Aprovado o Regime de Recuperação Fiscal do Estado

Após muitas polêmicas ao longo da semana, deputados encerram votação na madrugada desta quinta
08/02/2018 06:35 08/02/2018 06:45

Vinicius Reis/Assembleia Legislativa
Votação foi encerrada por volta das 4h30 desta quinta-feira
Em sessão retomada às 18h da tarde de quarta-feira (7) e encerrada às 4h30 da manhã desta quinta-feira (8), o plenário da Assembleia Legislativa aprovou, com 30 votos favoráveis e 18 contrários, o projeto que autoriza o Estado a aderir ao Regime de Recuperação Fiscal da União (PLC 249 2017). Nenhuma das 21 emendas apresentadas à matéria foram deliberadas, já que foi aprovado requerimento de preferência do líder do governo, deputado Gabriel Souza (PMDB), para votação apenas do texto do projeto.

Durante a discussão da matéria, parlamentares da oposição utilizaram a tribuna para criticar a proposta, que seria "um cheque em branco" dado ao Executivo, já que a minuta do contrato entre Estado e União não foi apresentada à Casa. Manifestaram-se Stela Farias (PT), Miriam Marroni (PT), Jeferson Fernandes (PT), Pedro Ruas (PSOL), Juliana Brizola (PDT), Tarcísio Zimmermann (PT), Manuela d´Ávila (PCdoB), Luiz Fernando Mainardi (PT) e Juliano Roso (PCdoB).

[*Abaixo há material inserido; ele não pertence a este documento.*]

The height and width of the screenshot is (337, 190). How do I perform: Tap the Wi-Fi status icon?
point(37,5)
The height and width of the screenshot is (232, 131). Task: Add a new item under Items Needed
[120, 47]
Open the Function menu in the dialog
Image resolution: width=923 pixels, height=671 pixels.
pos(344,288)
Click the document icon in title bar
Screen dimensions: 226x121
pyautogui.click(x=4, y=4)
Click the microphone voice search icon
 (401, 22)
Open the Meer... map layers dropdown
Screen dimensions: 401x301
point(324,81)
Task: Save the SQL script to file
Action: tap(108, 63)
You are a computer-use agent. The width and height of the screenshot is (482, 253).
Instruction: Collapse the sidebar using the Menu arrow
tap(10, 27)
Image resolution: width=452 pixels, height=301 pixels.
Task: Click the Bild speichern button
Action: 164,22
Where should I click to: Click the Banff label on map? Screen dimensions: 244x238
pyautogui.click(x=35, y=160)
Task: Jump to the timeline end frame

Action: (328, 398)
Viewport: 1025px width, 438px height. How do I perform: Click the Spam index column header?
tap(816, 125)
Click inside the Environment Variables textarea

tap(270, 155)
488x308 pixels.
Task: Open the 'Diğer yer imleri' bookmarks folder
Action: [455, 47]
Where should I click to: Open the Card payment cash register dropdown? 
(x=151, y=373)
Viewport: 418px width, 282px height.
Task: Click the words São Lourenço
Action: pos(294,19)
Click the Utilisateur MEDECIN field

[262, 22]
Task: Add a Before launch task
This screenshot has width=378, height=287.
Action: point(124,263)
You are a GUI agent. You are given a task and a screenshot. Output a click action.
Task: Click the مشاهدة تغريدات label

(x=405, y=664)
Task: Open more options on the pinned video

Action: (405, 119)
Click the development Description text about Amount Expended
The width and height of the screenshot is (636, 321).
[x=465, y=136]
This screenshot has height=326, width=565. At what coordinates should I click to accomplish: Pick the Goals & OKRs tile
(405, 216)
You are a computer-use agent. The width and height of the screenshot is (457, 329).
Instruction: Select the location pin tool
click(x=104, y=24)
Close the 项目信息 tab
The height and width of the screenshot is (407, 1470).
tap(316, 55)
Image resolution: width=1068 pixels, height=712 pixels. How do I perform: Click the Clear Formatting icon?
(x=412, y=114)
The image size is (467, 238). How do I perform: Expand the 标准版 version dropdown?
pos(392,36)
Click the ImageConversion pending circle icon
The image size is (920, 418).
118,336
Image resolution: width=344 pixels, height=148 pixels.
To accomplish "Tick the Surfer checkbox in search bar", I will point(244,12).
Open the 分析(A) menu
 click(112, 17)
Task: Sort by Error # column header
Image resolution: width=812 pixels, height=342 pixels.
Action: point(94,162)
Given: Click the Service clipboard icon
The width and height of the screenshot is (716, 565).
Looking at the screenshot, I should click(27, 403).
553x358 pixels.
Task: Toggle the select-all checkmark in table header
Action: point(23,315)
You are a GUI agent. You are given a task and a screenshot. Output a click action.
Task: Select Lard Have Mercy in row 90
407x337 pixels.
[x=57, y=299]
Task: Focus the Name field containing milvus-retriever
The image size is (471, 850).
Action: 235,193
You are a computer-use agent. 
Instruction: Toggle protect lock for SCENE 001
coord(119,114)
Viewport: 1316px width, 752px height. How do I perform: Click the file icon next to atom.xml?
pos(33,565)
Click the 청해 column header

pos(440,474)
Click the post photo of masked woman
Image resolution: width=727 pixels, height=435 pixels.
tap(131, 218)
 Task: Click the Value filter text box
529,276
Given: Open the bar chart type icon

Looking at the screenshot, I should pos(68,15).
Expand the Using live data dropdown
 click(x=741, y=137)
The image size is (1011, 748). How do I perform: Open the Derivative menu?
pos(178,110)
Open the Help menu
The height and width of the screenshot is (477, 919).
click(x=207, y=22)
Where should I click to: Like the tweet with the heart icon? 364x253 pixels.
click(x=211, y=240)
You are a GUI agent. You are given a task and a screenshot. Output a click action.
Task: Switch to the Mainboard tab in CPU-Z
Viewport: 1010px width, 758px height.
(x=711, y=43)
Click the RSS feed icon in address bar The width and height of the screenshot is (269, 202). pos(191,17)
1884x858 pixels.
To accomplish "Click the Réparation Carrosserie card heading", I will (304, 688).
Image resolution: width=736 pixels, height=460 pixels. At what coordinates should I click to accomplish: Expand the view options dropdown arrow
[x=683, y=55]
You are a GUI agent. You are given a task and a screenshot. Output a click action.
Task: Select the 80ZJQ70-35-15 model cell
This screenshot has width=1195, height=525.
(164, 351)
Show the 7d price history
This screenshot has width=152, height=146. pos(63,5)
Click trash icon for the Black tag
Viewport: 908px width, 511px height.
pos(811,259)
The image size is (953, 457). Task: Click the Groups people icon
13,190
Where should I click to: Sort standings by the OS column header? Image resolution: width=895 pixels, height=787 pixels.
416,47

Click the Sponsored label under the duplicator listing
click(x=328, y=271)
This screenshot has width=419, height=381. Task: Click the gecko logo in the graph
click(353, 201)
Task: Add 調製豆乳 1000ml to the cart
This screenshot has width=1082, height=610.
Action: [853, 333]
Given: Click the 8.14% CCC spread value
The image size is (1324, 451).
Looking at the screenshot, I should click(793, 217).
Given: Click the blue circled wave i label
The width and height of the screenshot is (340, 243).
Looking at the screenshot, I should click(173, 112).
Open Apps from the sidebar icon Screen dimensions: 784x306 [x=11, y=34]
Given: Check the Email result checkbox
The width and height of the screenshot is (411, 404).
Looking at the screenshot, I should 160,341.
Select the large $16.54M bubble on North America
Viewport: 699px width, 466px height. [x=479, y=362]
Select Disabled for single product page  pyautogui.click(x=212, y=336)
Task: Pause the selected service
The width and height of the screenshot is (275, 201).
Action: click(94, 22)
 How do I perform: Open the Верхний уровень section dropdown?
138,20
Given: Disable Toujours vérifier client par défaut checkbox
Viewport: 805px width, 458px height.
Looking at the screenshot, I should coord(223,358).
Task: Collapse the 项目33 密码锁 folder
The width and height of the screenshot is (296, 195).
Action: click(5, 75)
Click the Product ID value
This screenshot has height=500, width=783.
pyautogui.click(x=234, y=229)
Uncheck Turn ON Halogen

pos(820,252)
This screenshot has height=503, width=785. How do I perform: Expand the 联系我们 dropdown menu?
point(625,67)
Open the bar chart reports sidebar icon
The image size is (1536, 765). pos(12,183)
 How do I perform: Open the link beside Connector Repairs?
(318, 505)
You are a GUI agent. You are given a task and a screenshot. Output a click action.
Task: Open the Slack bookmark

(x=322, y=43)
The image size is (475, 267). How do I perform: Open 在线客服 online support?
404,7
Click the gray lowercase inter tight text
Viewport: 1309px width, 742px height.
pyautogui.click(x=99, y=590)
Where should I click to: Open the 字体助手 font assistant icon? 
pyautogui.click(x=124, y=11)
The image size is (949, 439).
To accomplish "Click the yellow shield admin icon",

O deputado Luis Augusto Lara (PTB) também se pronunciou sobre a proposta, afirmando que não é contrário ao refinanciamento da dívida do Estado com a União, mas aos moldes apresentados, que definem, entre outros pontos, que o Estado deverá abrir mão de questionar a dívida na Justiça. Pediu à base aliada do governo que apresente o impacto financeiro que essa negociação terá no Orçamento do Estado nos próximos anos.

Idas e vindas

O PLC 249/2017 foi protocolado na Casa, em regime de urgência, no dia 21 de novembro de 2017. Sua deliberação começou na sessão extraordinária na manhã do dia 22 de dezembro de 2017. No entanto, o projeto não foi votado, pois as manifestações na tribuna consumiram a totalidade do tempo previsto para uma sessão extraordinária, que é de quatro horas sem possibilidade de prorrogação. 

Durante os três dias de sessões da convocação extraordinária do governador José Ivo Sartori, de 29 a 31 de janeiro, não houve prosseguimento da discussão do projeto, já que todo o tempo das sessões extraordinárias foi utilizado com manifestações na tribuna. No entanto, outras dez emendas de plenário foram acrescentadas à matéria, totalizando 21 emendas apresentadas.

Com o início do ano legislativo, a expectativa era de que o projeto fosse votado na primeira sessão ordinária na terça-feira (6), já que trancava a pauta do plenário. Isso não ocorreu porque, na segunda-feira (5), a oposição conseguiu que uma liminar concedida pelo Tribunal de Justiça, impedindo que a matéria fosse deliberada. Pela manhã (7), a Assembleia Legislativa, por deliberação da Mesa Diretora, ingressou no TJ para derrubar a liminar, o que ocorreu no início desta tarde, permitindo a retomada da votação.